Problem to solve: Copy the entries below line for line, changing nothing.

══════════

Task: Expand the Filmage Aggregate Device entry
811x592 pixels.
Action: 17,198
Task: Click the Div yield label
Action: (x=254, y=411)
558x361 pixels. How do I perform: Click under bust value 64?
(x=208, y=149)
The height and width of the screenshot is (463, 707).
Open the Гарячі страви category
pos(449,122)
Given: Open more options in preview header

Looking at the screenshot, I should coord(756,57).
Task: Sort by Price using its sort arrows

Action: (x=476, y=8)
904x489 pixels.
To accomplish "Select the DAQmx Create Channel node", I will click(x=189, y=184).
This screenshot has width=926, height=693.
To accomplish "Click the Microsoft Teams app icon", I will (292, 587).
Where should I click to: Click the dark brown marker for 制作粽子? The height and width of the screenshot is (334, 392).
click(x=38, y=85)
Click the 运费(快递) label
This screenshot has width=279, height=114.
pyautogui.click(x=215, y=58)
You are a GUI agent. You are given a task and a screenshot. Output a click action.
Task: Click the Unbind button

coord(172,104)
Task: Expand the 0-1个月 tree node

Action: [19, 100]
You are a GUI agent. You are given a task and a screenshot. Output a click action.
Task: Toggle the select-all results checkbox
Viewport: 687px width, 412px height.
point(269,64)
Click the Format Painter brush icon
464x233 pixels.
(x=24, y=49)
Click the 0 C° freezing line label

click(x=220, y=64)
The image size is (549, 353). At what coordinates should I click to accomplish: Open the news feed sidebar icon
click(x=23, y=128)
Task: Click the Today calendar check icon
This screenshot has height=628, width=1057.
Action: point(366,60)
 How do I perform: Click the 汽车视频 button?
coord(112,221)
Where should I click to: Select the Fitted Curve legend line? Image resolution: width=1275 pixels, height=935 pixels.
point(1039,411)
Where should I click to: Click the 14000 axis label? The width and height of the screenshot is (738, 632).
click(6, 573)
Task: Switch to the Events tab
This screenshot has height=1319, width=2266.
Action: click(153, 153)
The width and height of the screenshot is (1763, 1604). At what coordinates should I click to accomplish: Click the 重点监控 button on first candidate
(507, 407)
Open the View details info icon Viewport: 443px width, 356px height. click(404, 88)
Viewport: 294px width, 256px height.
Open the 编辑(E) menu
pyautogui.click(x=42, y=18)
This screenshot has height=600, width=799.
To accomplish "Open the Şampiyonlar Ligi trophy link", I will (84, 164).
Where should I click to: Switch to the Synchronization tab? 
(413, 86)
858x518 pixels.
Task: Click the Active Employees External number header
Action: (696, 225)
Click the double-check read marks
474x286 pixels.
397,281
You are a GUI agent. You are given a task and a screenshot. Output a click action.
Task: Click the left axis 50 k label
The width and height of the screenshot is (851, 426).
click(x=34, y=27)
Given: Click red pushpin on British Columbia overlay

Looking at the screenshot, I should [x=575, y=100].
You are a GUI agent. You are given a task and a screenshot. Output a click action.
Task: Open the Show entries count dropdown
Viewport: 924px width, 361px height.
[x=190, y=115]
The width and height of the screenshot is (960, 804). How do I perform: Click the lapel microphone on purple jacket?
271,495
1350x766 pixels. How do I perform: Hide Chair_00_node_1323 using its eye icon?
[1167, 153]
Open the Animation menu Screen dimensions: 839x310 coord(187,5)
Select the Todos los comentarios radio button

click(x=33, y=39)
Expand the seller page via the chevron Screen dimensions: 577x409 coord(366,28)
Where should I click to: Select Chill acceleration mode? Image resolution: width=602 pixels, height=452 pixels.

══════════

The output:
Task: Expand the Filmage Aggregate Device entry
811x592 pixels.
Action: 17,198
Task: Click the Div yield label
Action: (x=254, y=411)
558x361 pixels. How do I perform: Click under bust value 64?
(x=208, y=149)
The height and width of the screenshot is (463, 707).
Open the Гарячі страви category
pos(449,122)
Given: Open more options in preview header

Looking at the screenshot, I should coord(756,57).
Task: Sort by Price using its sort arrows

Action: (x=476, y=8)
904x489 pixels.
To accomplish "Select the DAQmx Create Channel node", I will click(x=189, y=184).
This screenshot has width=926, height=693.
To accomplish "Click the Microsoft Teams app icon", I will (292, 587).
Where should I click to: Click the dark brown marker for 制作粽子? The height and width of the screenshot is (334, 392).
click(x=38, y=85)
Click the 运费(快递) label
This screenshot has width=279, height=114.
pyautogui.click(x=215, y=58)
You are a GUI agent. You are given a task and a screenshot. Output a click action.
Task: Click the Unbind button

coord(172,104)
Task: Expand the 0-1个月 tree node

Action: [19, 100]
You are a GUI agent. You are given a task and a screenshot. Output a click action.
Task: Toggle the select-all results checkbox
Viewport: 687px width, 412px height.
point(269,64)
Click the Format Painter brush icon
464x233 pixels.
(x=24, y=49)
Click the 0 C° freezing line label

click(x=220, y=64)
The image size is (549, 353). At what coordinates should I click to accomplish: Open the news feed sidebar icon
click(x=23, y=128)
Task: Click the Today calendar check icon
This screenshot has height=628, width=1057.
Action: point(366,60)
 How do I perform: Click the 汽车视频 button?
coord(112,221)
Where should I click to: Select the Fitted Curve legend line? Image resolution: width=1275 pixels, height=935 pixels.
point(1039,411)
Where should I click to: Click the 14000 axis label? The width and height of the screenshot is (738, 632).
click(6, 573)
Task: Switch to the Events tab
This screenshot has height=1319, width=2266.
Action: click(153, 153)
The width and height of the screenshot is (1763, 1604). At what coordinates should I click to accomplish: Click the 重点监控 button on first candidate
(507, 407)
Open the View details info icon Viewport: 443px width, 356px height. click(404, 88)
Viewport: 294px width, 256px height.
Open the 编辑(E) menu
pyautogui.click(x=42, y=18)
This screenshot has height=600, width=799.
To accomplish "Open the Şampiyonlar Ligi trophy link", I will (84, 164).
Where should I click to: Switch to the Synchronization tab? 
(413, 86)
858x518 pixels.
Task: Click the Active Employees External number header
Action: (696, 225)
Click the double-check read marks
474x286 pixels.
397,281
You are a GUI agent. You are given a task and a screenshot. Output a click action.
Task: Click the left axis 50 k label
The width and height of the screenshot is (851, 426).
click(x=34, y=27)
Given: Click red pushpin on British Columbia overlay

Looking at the screenshot, I should [x=575, y=100].
You are a GUI agent. You are given a task and a screenshot. Output a click action.
Task: Open the Show entries count dropdown
Viewport: 924px width, 361px height.
[x=190, y=115]
The width and height of the screenshot is (960, 804). How do I perform: Click the lapel microphone on purple jacket?
271,495
1350x766 pixels. How do I perform: Hide Chair_00_node_1323 using its eye icon?
[1167, 153]
Open the Animation menu Screen dimensions: 839x310 coord(187,5)
Select the Todos los comentarios radio button

click(x=33, y=39)
Expand the seller page via the chevron Screen dimensions: 577x409 coord(366,28)
Where should I click to: Select Chill acceleration mode? Image resolution: width=602 pixels, height=452 pixels.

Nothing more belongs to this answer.